I’ve been thinking about this for the last few days, but today’s article in the Los Angeles Times has prompted me to right down my thoughts.

First, I think the notion of establishing a government agency, ala the Resolution Trust Company, to transfer the problematic mortgage assets off the books of troubled banks is a good one. This new agency, which for purposes of discussion we’ll call the Troubled Loan Agenda (TLA), could purchase these loans at a discount, moving cash back to banks to loan out again (providing the credit the country needs to run). Being a government agency, and not required to turn a short-turn profit, TLA could take a long-term view of how to turn the non-performing assets into performing ones. The TLA would have the incentive to renegotiate the loans that the banks didn’t have, and could restructure them so that they still brought in money but were affordable by lengthening the terms of the loans or lowering interest rates to something approaching the Federal rates. The TLA would also make profit from the sales of the foreclosed properties, for the discount paid when purchasing the loans would take the drop of property values into account.

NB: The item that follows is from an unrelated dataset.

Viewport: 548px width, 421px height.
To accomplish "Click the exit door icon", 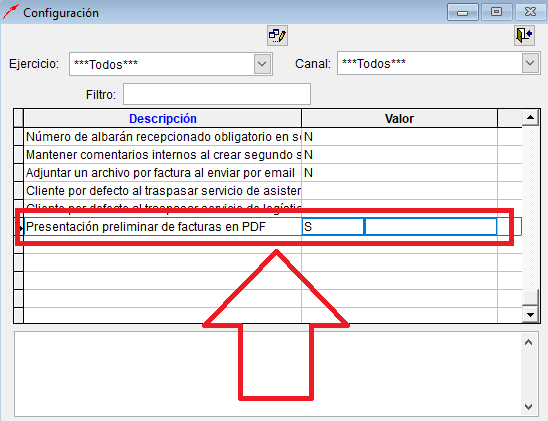I will coord(524,35).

Of course, all this would require appropriate oversight to ensure it was run in a reasonable and responsible manner. It would require accountability. It would need to be done timely to ensure that no more faith would be lost in the markets. It would need to have appropriate regulations to ensure that only loans that were the cause of the current crisis were covered; that responsible lending standards were in place for the future; that the willingness to take the long term view and work with homeowners was part of the mission; to ensure that the TLA couldn’t just be used as a tool for profit for failed corporate leaders, but would stabilize the market for American homeowners and American small business.

So, as I said, the notion, if done right, is a good one… and one that could be good for the nation.

Now, what about the current proposal? According to the LA Times article, the plan would allow the Treasury to act unilaterally: Its decisions could not be reviewed by any court or administrative body and, once the emergency legislation was approved, the administration could raise the $700 billion through government borrowing and would not be subject to Congress’ traditional power of the purse. It goes beyond the powers even granted to FDR during the depression. According to the article, the measure contains no measures to help homeowners facing foreclosure. The plan gives the Treasury secretary spectacularly wide leeway to buy, manage and sell mortgages and mortgage-related securities with the aim, in the words of the proposal, of “providing stability or preventing disruption to the financial markets or banking system” and “protecting the taxpayer.” The only limitations would be that Treasury’s stock of troubled assets could not total more than $700 billion at any one time, that the buying program would end after two years, and that Paulson or his successor would regularly report to Congress.

So, I hope Congress is smart (I know, wishful thinking… but as former President Jed Bartlett said to Obama Barack, perhaps we need to reclaim the word “elite”: it means well above average. What is the problem with electing candidates with excellence)… (oops, I digressed). I hope Congress is smart and ensures there is appropriate oversight in this proposal, that we focus the authority and take the long-term view (which is something a for-profit company cannot do). Alas, I fear this will be like the Patriot Act, reasonable in the overall idea, implemented wrong and rushed through Congress in an environment of fear and a push for speed. Let’s do it right this time.